Saturday 30 April 2011

HRH Robyn of Fantasia

Beneath the veneer of bitterness and sarcasm that makes up my outer shell lurks a shameless romantic and starry-eyed believer in happy endings. As a little girl, I not only wanted to be a princess but couldn’t quite imagine any other fate befalling my adult life. I wasn’t entirely sure which princes were available to me, nor did I have a particular preference either way (I was nothing if not pragmatic; it’s good to keep one’s options open) but I spent hours practicing my royal wave and drew up several versions of the speech I would give to my loyal subjects. As I carefully sketched out a selection of wedding gowns with ever-increasing petticoats, my dress swung from mildly spectacular to necessitating its own postcode.

I understood that the road to my future royal happiness would not be easy. I knew I would find myself enduring complications including enchantments, battles, evil step-relations and the occasional power-hungry sorcerer. I was prepared for this. Not for nothing had I scrutinised my Disney videos, bumper book of Hans Christian Anderson fairytales and focused with rapt attention upon the occasional cheerful interlude from the Brothers Grimm. My English teacher had long noted my overactive imagination (positively or negatively, depending on whether it was me or my parents interpreting the carefully-worded reports) and I put it to good use creating scenarios in which my prince and I would meet and fall in love, usually instantaneously. The general chit-chat of courtship was skimmed over, the practicalities brushed aside; nasty bits like kissing and stuff were inevitably brief. The dress, flowers, bridesmaids, global media attention . . . the happily ever after . . . these were the focus of my daydreams.

It took me the best part of two decades to appreciate that these dreams and aspirations were, perhaps, a little on the unrealistic side. Princesses don’t generally swear or do tequila body shots. They wear beige twinsets and nude kitten heels, not turquoise ballet pumps with purple tights. It’s not common for them to do a Sunday morning walk of shame through Clapham Junction whilst smeared in gold glitter. They can’t spend a week at Glastonbury or take the tube. They aren’t allowed to dance on a table or go skinny-dipping or flash their bra (deliberately or otherwise). The more I thought about it, the more I realised that actually, I wouldn’t make a particularly good princess. It’s hard work to be married to a prince; far harder than we romantics might ever imagine, especially if you’re what my mother kindly terms “eccentric”. It’ll be a tough man who ever asks me to marry him, should that mystical day arrive . . . a tough man with a character to match my own and ideally without a thousand years of family tradition to which he expects me to adapt.

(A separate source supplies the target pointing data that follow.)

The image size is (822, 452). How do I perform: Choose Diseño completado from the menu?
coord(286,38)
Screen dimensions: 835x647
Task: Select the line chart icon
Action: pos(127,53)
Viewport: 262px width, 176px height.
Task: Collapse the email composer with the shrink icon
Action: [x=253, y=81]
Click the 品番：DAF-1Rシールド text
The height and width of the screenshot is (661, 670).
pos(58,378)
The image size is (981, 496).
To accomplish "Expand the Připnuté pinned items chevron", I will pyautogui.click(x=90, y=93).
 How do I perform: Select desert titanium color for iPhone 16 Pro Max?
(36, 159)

And then I saw the wedding. And Kate looked so beautiful . . . and Wills so happy . . . and they still managed a cheeky smile and a wedding car bedecked with balloons and cans . . . and above all, a commoner marrying a prince. And suddenly, it was as if the long and painfully-installed understanding of reality was wiped from my joyful, idealistic, romance-saturated, utterly besotted mind. I’m pretty sure the only way this story will end is with me tying the knot to a member of royalty, dressed in an Alexander McQueen frock (or possibly Vivienne Westwood; equally British, after all, but a little heavier on the ribbons and sequins). Yup, it turns out it’s not so unrealistic a fantasy after all.

Plus, I’m pretty sure Harry doesn’t have a problem with party girls.

Anyone fancy a trip to Boujis?

1 comment:

  1. Robyn, I had similar musings as a youngster, but I was a little more ambitious - I had worked out how to become the Queen of England. What would happen is I'd be orphaned somehow, a terrible accident or something I imagine, and would get a job as a cleaner at the 'Queen's house' (I didn't embellish too much on where I thought this was), and then she would become so fond of me that she would adopt me. Soon after she'd pop her clogs and the job would be complete! I was the Queen! Woop! Queen Laura of Liverpool!